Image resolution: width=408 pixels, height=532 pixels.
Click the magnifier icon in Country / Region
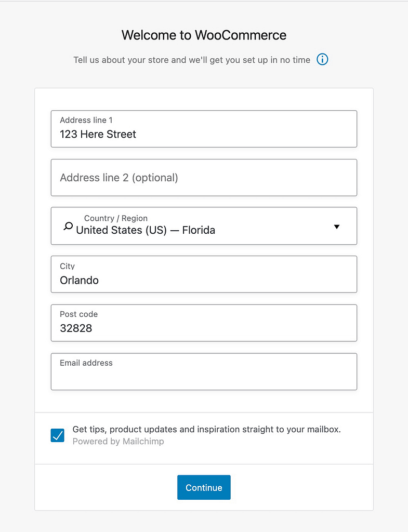(68, 227)
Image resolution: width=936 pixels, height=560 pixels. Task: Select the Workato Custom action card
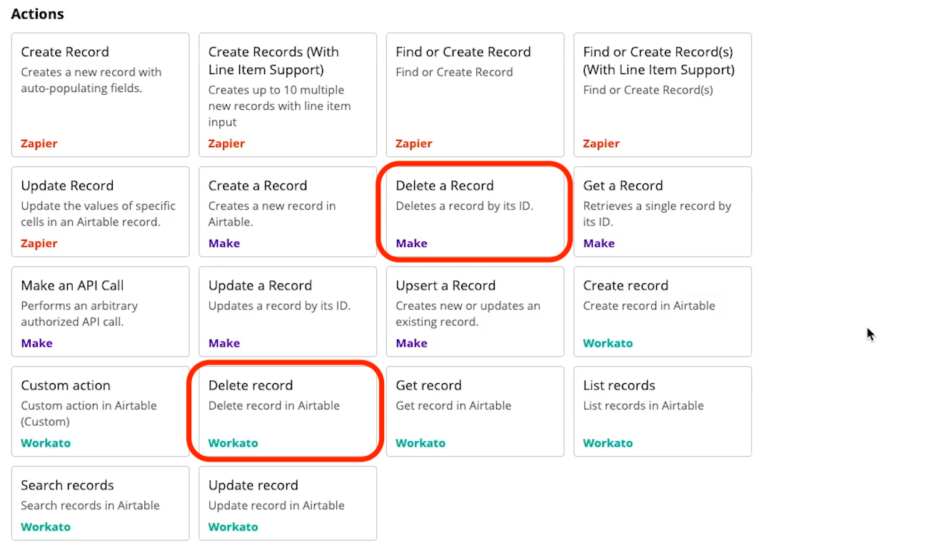click(x=100, y=411)
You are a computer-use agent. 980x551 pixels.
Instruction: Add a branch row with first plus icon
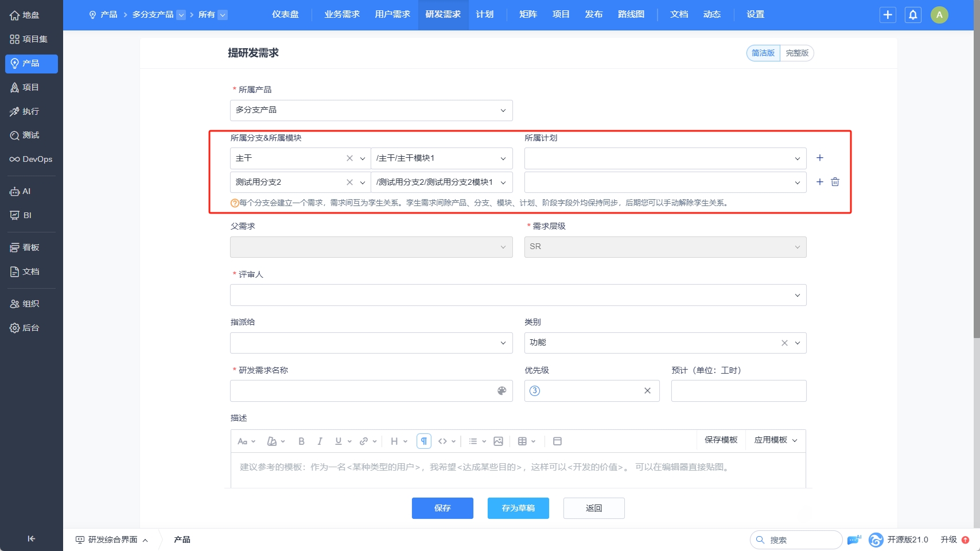[x=819, y=158]
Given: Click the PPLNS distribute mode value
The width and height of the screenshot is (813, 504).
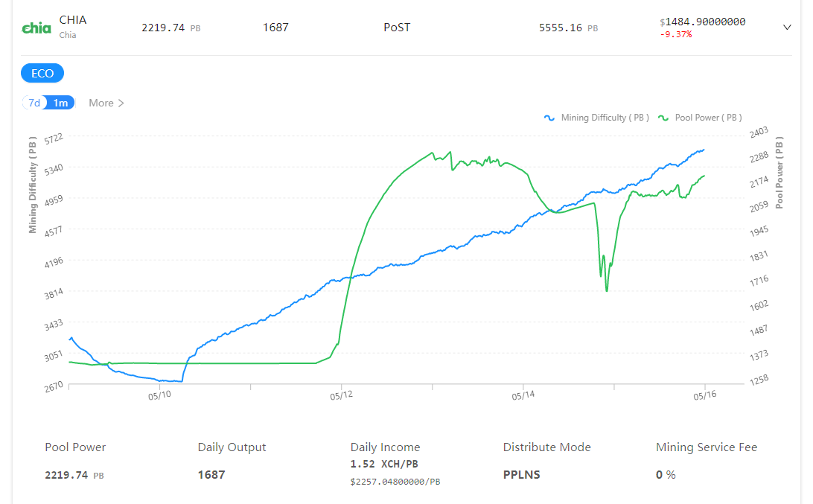Looking at the screenshot, I should point(522,474).
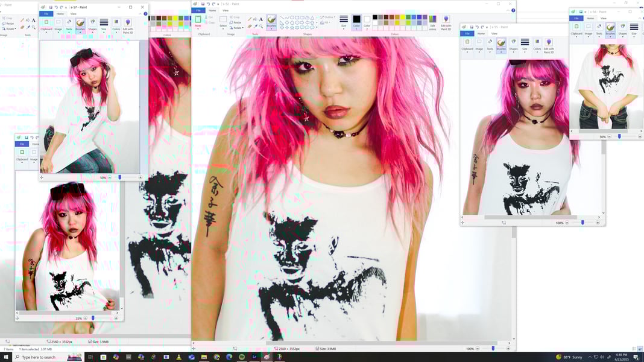Click Edit with Paint 3D in s-55 window
Screen dimensions: 644x362
click(549, 45)
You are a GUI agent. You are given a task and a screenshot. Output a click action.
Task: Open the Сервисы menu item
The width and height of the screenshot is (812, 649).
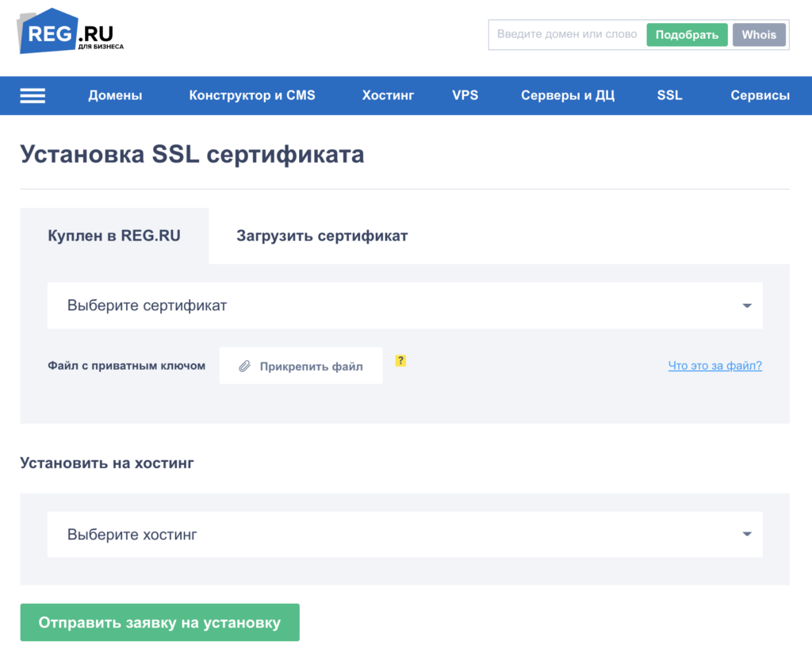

§

● ABOUT THIS TASK
From the entries above, list each line with "agent" in it.

● TASK OUTPUT
You are a computer-use agent. 980x551 pixels.
You are a GUI agent. You are given a task and a screenshot. Output a click action.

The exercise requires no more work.